Nacha Rules Resources Center
Your central hub for FAQs, timelines, and tools to confidently plan and manage compliance.
FAQ
Effective March 20, 2026 - Standardized Company Entry Descriptions
This rule change applies to all Non-consumer originators, TPSPs, and TPSs.
Standardized use of the Company Entry Description to help parties in the ACH Network identify, monitor, and count the volume of payments for specific purposes and help manage risk.
Included in the Nacha rule amendments are two newly defined Company Entry Descriptions:
PAYROLL
- Establishes a new standard description for credit Entries with a Standard Entry Class code of PPD for payment of wages, salaries, and similar types of compensation.
- The Company Entry Description must contain the word PAYROLL in the first seven (7) characters of the field.
- Entries with this description make no representation or warranty to the RDFI or to the Receiver regarding the Receiver’s employment status.
PURCHASE
- Establishes a new standard description for debit Entries with a Standard Entry Class Code of WEB for e-commerce purchases.
- The Company Entry Description field must contain the word PURCHASE.
- Improved, targeted risk mitigation and tools may be used as participants can better identify the purposes of transactions.
- For payroll, it can help support RDFI transaction monitoring and fund availability logic.
- For e-commerce purchases, it enables the identification of such transactions.
- Standardized use of data can help parties manage risk and improve ACH quality.
- Originators/Third-Party Service Providers/ODFIs for these transaction types will need to update their systems to use the required Company Entry Description(s).
- RDFIs may choose to leverage intelligence enabled by new descriptors, but they would not be required to act on these descriptions.
- The ODFI has no obligation to verify the presence or accuracy of the words “PAYROLL” or “PURCHASE” as a description of purpose.
Effective March 20, 2026 - Fraud Monitoring - Phase 1
- Non-Consumer Originators, TPSPs, and TPSs with annual ACH origination volume of 6 million or greater in 2023.
- All ODFIs.
- RDFIs with an annual ACH receipt volume of 10 million or greater in 2023.
ACH Originator Fraud Monitoring
- Requires qualified ACH Originators to establish and implement risk-based processes and procedures reasonably intended to identify ACH Entries initiated due to fraud.

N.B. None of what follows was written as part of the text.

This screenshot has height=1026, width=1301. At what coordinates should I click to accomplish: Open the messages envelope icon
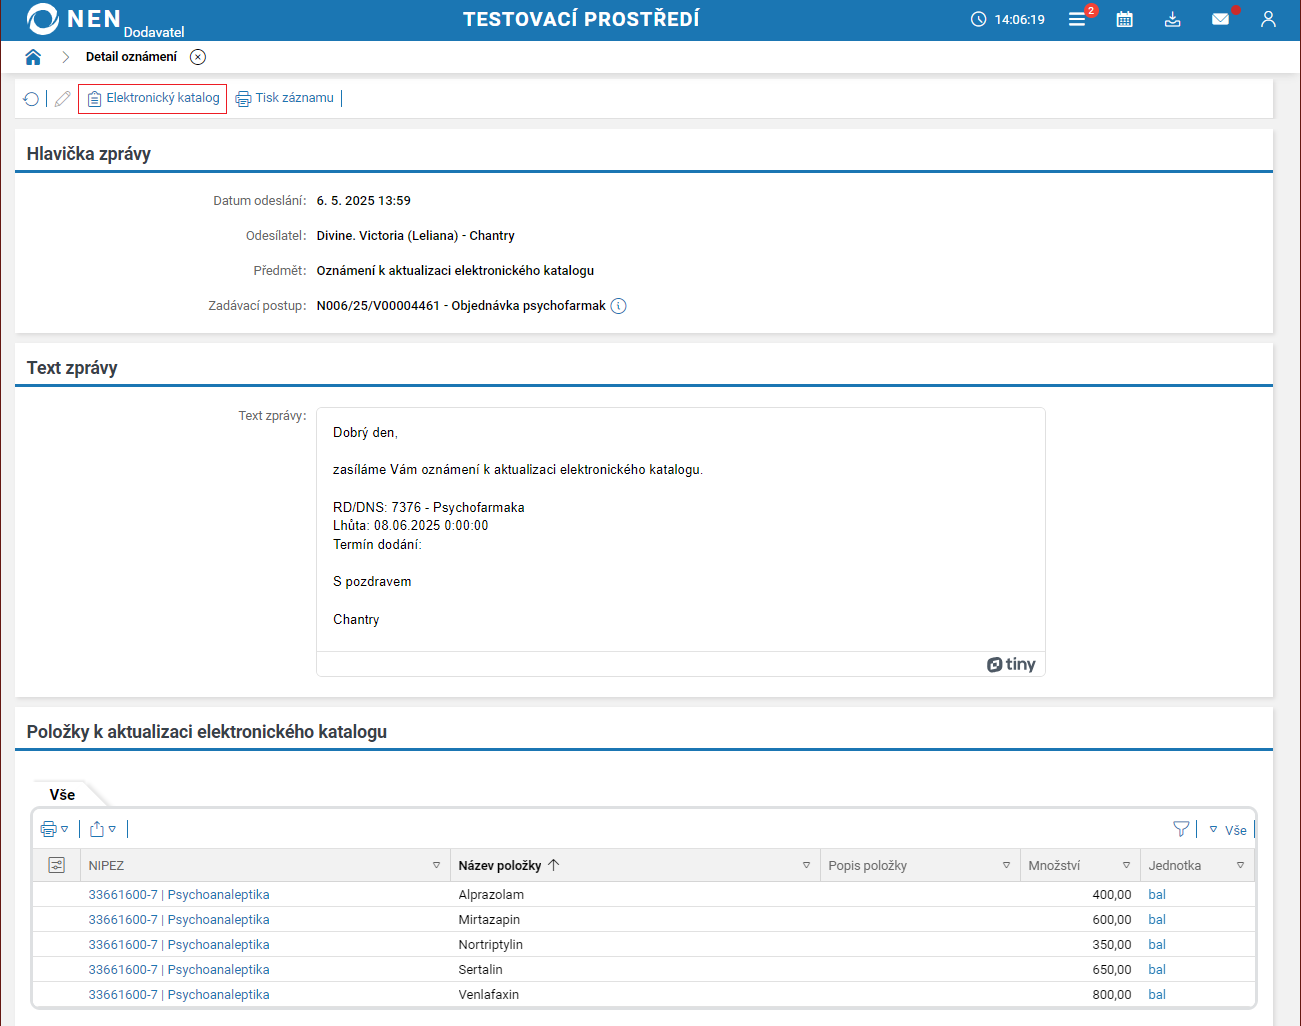click(1220, 19)
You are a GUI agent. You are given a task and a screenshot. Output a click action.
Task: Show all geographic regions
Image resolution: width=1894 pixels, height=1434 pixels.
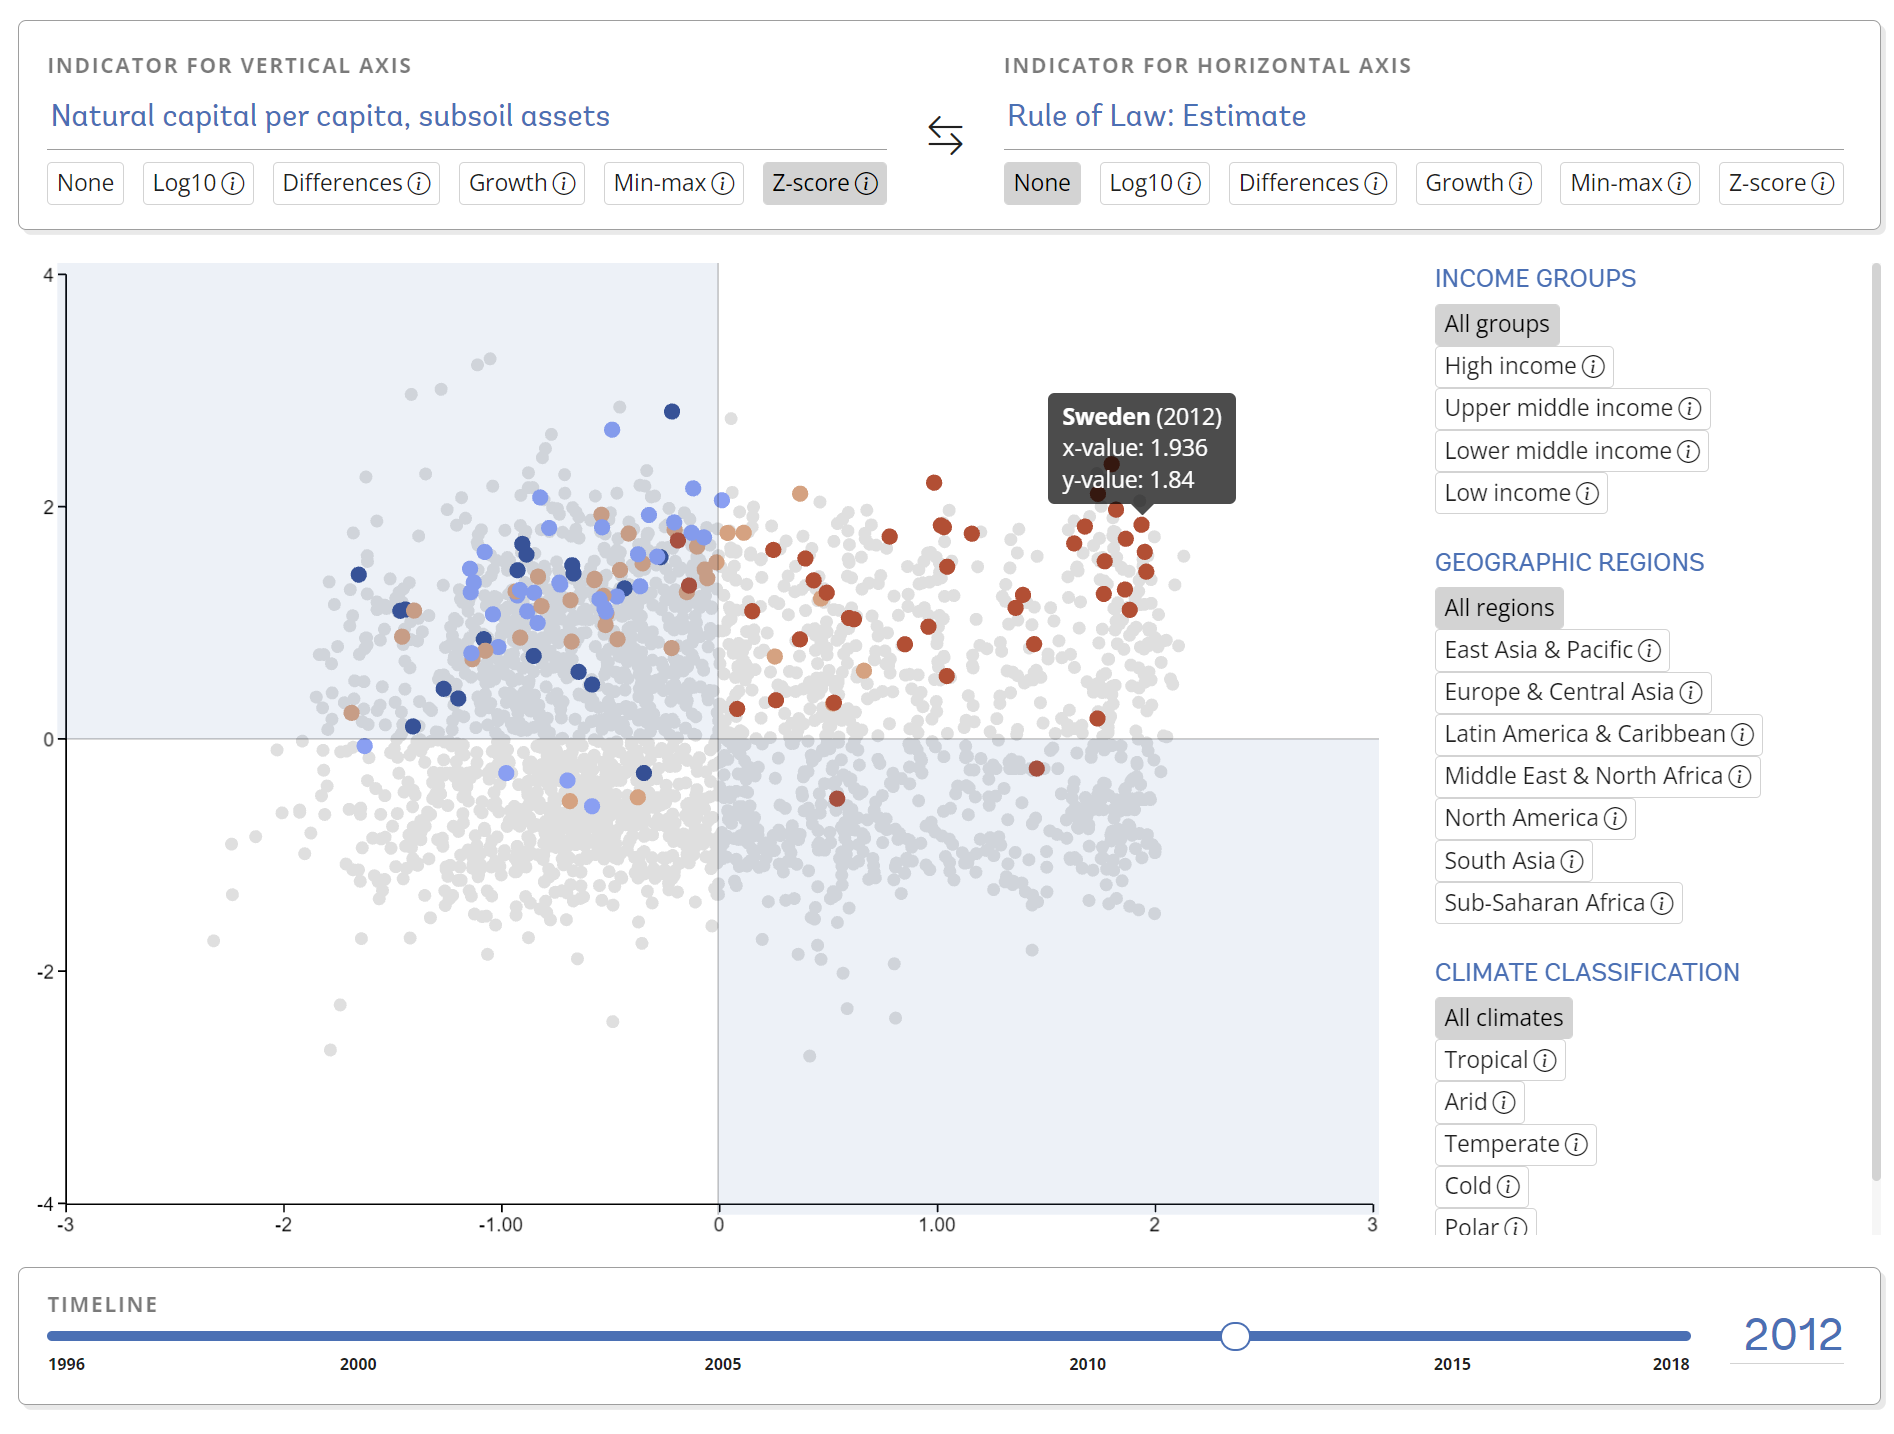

- The amendment is intended to reduce the incidence of successful fraud attempts.
- Regular fraud detection monitoring can establish baselines of typical activity, making atypical activity easier to identify.

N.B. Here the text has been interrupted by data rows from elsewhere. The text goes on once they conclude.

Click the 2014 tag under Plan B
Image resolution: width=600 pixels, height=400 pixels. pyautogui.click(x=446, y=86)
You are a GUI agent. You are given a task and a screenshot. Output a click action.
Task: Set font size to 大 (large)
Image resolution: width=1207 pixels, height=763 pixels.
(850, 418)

RDFI ACH Credit Fraud Monitoring
- Requires qualified RDFIs to establish and implement risk-based processes and procedures designed to identify credit Entries initiated due to fraud.
- RDFIs have a view of incoming transactions as well as account profile information and historic activity on Receivers’ accounts.

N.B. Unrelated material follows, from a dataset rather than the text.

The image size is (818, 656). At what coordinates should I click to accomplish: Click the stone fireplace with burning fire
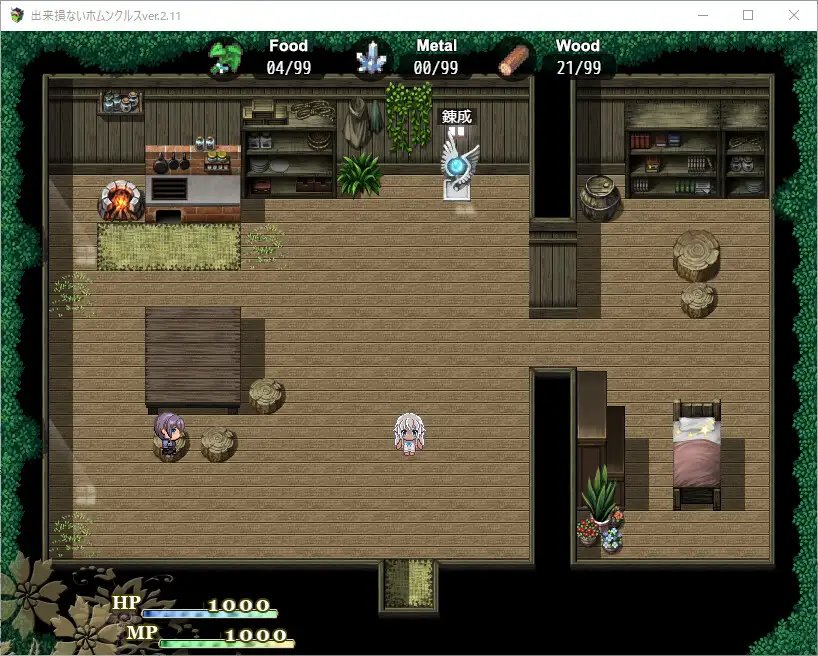point(119,200)
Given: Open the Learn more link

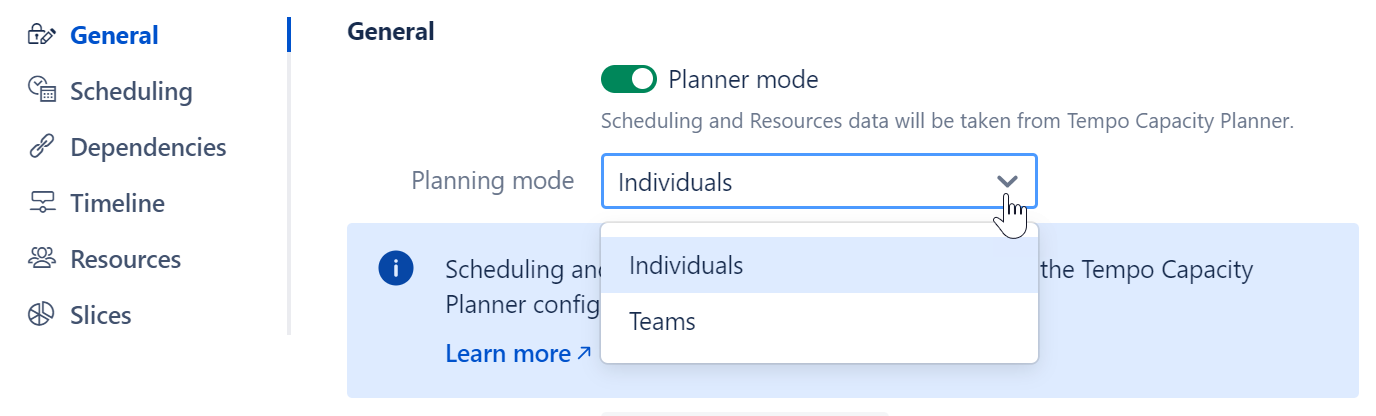Looking at the screenshot, I should (508, 353).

- A risk-based approach to monitoring can consider factors such as transactional velocity, anomalies (e.g., SEC Code mismatch with account type), and account characteristics (e.g., age of account, average balance, etc.). This aligns with AML monitoring practices in place today.
- Based on its monitoring of incoming credits, an RDFI may decide to return an entry or contact the ODFI to determine the validity of a transaction.
- Expanding fraud-detection responsibilities to more parties in the ACH Network provides additional opportunities to detect and prevent fraud, especially for fraud that leverages credit-push payments.
- Reducing the incidence of successful fraud and improving the quality of transactions in the ACH Network.
- Enabling RDFIs to exercise heightened scrutiny of accounts that are receiving fraudulent or potentially fraudulent transactions and improving funds recovery.
- Organizations that are not currently monitoring for fraud need to implement or update their fraud-detection processes and procedures. For those that already have a monitoring system in place for WEB Debits or Micro-Entries, the impact will be less significant.
- Receiving Depository Financial Institutions (RDFIs) must establish effective processes and procedures to identify transactions that are potentially unauthorized or authorized under false pretenses. If current systems are inadequate, RDFIs should enhance or update them, including their alerting mechanisms.
- Additionally, RDFIs may need to facilitate internal information sharing among teams responsible for monitoring transactions for suspicious activity, as well as between operations and relationship management teams. teams.teams.
Effective June 22, 2026 - Fraud Monitoring - Phase 2
- All other Non-Consumer Originators, TPSPs, and TPSs.
- All other RDFIs
- All ACH Originator Fraud Monitoring Nacha rules changes outlined in Phase 1 apply to all Non-Consumer Originators, TPSPs, and TPSs, regardless of their ACH origination volume.
- All RDFI ACH Credit Fraud Monitoring Nacha rules changes outlined in Phase 1 apply to all RDFIs, regardless of their ACH receipt volume.